The Puritans distrusted the forest. They knew that evil could flourish there, unchecked by law or religion. Hawthorne retains that distrust. In The Scarlet Letter, the forest is still the devil's home. (See the discussion of setting and "A Forest Walk.") -
12. You may choose Hester, Dimmesdale, or Chillingworth. Decide how sin changes your character, affects his or her thoughts, feelings, perceptions.
You will also want to decide whether sin is a positive or a negative force in your character's life. About Chillingworth, there is little question. About Hester and Dimmesdale, there is a good deal. If sin isolates Hester, it also makes her strong. If sin turns Dimmesdale into a hypocrite, it also gives him the necessary human touch. (See the discussions of individual characters and, depending on the character you write about, "Hester at Her Needle," "Another View of Hester," "Hester and the Physician," "The Leech," "The Leech and His Patient," "The Interior of a Heart," "The Minister in a Maze.")
Here is a sample answer:
Sin is a double-edged sword in the life of Hester Prynne. The effects of sin on her character are powerful and formative, but they are also ambivalent.

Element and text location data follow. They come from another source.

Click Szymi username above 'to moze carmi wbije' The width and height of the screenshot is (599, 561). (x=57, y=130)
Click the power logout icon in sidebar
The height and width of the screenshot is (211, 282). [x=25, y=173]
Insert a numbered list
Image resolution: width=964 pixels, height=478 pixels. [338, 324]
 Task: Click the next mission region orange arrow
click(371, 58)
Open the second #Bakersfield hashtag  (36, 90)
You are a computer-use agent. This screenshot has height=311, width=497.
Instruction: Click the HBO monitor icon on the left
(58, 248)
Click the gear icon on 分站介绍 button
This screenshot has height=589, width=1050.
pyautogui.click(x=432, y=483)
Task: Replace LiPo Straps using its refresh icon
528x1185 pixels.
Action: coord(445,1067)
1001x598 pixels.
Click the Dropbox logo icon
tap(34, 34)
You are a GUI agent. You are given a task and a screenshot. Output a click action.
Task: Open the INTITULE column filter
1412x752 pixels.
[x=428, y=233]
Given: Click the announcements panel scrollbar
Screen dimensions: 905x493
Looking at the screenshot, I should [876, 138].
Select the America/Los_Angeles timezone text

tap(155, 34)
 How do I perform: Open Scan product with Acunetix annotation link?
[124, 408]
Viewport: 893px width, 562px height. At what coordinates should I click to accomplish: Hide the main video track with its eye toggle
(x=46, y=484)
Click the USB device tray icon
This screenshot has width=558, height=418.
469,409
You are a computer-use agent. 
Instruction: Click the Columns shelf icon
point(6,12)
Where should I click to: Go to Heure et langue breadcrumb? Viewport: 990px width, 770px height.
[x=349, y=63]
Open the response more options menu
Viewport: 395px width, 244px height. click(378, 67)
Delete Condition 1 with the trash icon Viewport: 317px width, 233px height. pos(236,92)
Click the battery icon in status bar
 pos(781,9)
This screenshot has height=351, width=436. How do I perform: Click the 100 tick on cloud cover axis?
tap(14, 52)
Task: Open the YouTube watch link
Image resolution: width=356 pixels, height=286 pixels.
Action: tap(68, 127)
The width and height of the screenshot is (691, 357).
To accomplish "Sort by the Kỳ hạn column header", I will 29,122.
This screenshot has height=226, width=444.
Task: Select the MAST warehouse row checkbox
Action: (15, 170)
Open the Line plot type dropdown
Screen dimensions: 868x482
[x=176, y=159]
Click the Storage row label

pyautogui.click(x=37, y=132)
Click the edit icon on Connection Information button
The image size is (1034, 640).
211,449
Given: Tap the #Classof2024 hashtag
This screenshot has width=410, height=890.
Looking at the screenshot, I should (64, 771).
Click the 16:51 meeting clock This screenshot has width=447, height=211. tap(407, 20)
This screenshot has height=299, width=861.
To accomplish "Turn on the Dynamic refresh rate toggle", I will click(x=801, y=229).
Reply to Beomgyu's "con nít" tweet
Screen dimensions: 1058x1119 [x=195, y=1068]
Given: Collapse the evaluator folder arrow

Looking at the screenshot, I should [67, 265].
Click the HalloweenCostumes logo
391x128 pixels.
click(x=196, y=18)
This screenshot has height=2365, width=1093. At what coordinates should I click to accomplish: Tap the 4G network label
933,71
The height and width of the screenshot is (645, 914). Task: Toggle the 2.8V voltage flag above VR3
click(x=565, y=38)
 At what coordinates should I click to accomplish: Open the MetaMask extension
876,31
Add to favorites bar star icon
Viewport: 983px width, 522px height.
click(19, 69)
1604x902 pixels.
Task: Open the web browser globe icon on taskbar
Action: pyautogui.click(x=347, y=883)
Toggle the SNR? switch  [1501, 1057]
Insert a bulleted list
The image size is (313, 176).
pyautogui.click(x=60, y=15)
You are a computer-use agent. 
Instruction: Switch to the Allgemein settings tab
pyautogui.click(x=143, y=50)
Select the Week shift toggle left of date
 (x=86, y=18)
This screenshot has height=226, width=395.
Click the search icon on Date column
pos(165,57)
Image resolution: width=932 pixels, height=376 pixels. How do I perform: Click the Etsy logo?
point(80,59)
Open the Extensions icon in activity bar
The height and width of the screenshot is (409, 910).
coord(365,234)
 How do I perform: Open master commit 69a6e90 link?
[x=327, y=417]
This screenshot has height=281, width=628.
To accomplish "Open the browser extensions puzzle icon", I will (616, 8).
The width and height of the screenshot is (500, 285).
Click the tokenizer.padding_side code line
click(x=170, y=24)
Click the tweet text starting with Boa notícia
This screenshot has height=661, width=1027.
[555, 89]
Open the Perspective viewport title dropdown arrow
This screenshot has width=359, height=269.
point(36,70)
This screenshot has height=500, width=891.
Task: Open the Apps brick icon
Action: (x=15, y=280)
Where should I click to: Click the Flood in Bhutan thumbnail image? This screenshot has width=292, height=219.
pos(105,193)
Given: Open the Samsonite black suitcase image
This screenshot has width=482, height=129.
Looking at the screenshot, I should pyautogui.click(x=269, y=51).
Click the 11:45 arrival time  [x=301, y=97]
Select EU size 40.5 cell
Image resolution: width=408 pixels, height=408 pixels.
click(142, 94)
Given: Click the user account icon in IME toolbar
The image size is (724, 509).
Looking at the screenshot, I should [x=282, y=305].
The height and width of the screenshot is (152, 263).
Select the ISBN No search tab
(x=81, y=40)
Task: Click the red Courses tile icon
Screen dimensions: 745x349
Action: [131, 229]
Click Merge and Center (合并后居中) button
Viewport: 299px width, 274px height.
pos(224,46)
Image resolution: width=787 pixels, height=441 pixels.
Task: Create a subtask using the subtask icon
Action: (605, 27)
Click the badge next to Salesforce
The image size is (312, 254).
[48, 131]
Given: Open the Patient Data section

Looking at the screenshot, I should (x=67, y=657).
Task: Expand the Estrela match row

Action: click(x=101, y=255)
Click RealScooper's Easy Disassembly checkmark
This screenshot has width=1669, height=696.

The first and most obvious effect of sin on Hester is to isolate her from the community. From the very beginning of the novel, Hester stands alone. On the scaffold of the pillory-with the scarlet letter on her dress-Hester is marked as someone apart from the menacing crowd that represents the society she has outraged by her crime.
How does Hester feel, labeled as an adulteress, condemned by the angry spectators in the market-place? A blush of shame on her cheek combines with a flashing look of defiance. Hester's ambivalent reaction to her sin, and to society's appraisal of that sin, continues throughout the book, with defiance growing under the cloak of shame and repentance.